Data to process:
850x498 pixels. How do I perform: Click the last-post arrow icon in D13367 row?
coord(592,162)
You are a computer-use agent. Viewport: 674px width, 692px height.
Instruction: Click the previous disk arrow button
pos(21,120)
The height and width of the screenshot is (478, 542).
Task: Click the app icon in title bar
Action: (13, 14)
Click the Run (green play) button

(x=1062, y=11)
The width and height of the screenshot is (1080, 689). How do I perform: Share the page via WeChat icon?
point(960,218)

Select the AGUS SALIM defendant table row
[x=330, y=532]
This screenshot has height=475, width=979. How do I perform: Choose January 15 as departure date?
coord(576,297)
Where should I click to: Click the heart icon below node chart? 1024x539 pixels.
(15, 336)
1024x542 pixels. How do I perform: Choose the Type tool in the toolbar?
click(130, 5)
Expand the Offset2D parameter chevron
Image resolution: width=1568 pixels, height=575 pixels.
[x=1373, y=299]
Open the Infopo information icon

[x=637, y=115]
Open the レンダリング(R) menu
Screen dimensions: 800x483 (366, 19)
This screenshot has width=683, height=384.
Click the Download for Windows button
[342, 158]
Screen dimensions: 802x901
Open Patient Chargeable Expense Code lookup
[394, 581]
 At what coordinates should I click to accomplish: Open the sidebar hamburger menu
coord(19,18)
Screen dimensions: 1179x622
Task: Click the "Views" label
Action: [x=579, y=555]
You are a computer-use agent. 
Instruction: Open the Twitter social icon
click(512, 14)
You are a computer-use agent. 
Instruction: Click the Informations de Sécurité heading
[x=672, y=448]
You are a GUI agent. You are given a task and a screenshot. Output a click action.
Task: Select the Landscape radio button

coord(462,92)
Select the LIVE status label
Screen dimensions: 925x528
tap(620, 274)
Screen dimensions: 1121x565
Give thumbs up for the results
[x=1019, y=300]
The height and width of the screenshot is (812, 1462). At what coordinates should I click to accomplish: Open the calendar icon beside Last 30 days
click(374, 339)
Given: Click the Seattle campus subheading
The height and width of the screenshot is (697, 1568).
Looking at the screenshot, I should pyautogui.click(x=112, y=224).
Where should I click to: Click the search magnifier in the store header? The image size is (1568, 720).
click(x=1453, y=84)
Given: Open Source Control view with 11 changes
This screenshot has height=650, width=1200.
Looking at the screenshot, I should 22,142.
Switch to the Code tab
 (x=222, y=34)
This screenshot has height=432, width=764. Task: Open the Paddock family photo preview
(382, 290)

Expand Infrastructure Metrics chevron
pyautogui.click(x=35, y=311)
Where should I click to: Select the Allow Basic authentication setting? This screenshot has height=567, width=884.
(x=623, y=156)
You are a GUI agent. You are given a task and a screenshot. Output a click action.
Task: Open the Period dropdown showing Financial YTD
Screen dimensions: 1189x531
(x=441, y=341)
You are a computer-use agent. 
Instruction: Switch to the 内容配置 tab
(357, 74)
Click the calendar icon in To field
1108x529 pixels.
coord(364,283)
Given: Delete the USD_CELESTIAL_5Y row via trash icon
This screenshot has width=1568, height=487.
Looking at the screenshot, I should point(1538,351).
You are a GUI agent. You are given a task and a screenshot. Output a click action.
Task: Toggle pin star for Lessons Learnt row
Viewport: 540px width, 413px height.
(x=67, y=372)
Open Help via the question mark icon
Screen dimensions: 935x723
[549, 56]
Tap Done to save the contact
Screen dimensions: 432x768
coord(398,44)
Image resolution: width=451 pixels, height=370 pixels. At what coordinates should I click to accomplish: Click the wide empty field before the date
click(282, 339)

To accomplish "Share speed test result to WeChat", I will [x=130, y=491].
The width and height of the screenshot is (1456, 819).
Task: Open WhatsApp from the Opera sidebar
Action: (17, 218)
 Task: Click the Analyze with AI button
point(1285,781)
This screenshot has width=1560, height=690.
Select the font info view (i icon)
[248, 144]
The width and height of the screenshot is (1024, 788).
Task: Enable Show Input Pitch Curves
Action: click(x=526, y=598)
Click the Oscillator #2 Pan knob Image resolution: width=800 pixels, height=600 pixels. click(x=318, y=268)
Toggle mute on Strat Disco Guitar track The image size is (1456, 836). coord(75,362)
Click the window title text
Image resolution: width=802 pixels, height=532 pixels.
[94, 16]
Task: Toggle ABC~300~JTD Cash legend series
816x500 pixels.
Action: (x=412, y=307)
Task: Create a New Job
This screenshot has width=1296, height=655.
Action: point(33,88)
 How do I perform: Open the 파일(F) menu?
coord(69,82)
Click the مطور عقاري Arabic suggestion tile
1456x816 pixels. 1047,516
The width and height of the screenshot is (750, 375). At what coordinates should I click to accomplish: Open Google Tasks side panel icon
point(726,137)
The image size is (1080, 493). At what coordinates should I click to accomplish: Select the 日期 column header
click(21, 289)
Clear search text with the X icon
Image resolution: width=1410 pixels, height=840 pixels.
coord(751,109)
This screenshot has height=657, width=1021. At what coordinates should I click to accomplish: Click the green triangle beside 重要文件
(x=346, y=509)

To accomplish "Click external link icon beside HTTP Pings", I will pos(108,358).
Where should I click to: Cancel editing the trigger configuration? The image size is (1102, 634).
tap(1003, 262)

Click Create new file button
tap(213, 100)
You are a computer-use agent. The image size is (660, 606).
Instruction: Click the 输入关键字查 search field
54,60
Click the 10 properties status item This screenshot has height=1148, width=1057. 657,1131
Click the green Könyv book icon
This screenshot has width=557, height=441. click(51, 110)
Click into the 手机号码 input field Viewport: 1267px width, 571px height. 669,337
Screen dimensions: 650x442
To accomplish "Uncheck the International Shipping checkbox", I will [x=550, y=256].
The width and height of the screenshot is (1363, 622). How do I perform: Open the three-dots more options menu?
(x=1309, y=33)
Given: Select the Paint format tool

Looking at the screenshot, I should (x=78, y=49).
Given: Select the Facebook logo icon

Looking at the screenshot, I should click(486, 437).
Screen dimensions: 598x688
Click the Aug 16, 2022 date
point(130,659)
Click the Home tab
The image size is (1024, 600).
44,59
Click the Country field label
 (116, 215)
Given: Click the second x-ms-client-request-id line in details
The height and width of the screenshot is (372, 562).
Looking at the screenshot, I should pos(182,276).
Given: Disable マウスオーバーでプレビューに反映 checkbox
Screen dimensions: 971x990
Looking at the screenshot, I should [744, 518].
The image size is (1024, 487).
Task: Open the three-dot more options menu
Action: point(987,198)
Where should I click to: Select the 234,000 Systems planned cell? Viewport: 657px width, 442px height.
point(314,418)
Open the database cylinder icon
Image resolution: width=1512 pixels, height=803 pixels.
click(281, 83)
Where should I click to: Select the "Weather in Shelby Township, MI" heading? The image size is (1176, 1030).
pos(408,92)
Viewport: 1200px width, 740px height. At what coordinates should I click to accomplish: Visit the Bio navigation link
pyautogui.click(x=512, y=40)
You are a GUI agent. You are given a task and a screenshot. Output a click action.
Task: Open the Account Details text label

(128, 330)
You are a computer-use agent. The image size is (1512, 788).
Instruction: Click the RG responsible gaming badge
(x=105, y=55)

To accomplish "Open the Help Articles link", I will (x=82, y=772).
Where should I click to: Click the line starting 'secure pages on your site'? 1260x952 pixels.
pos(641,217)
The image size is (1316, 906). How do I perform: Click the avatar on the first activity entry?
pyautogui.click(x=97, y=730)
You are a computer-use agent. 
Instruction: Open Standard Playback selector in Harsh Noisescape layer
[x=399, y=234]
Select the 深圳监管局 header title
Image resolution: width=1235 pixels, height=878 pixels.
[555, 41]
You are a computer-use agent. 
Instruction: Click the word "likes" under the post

Assigned task: How many lines of the data contain "checkbox"? Work it out and give only the number.

Answer to this task: 2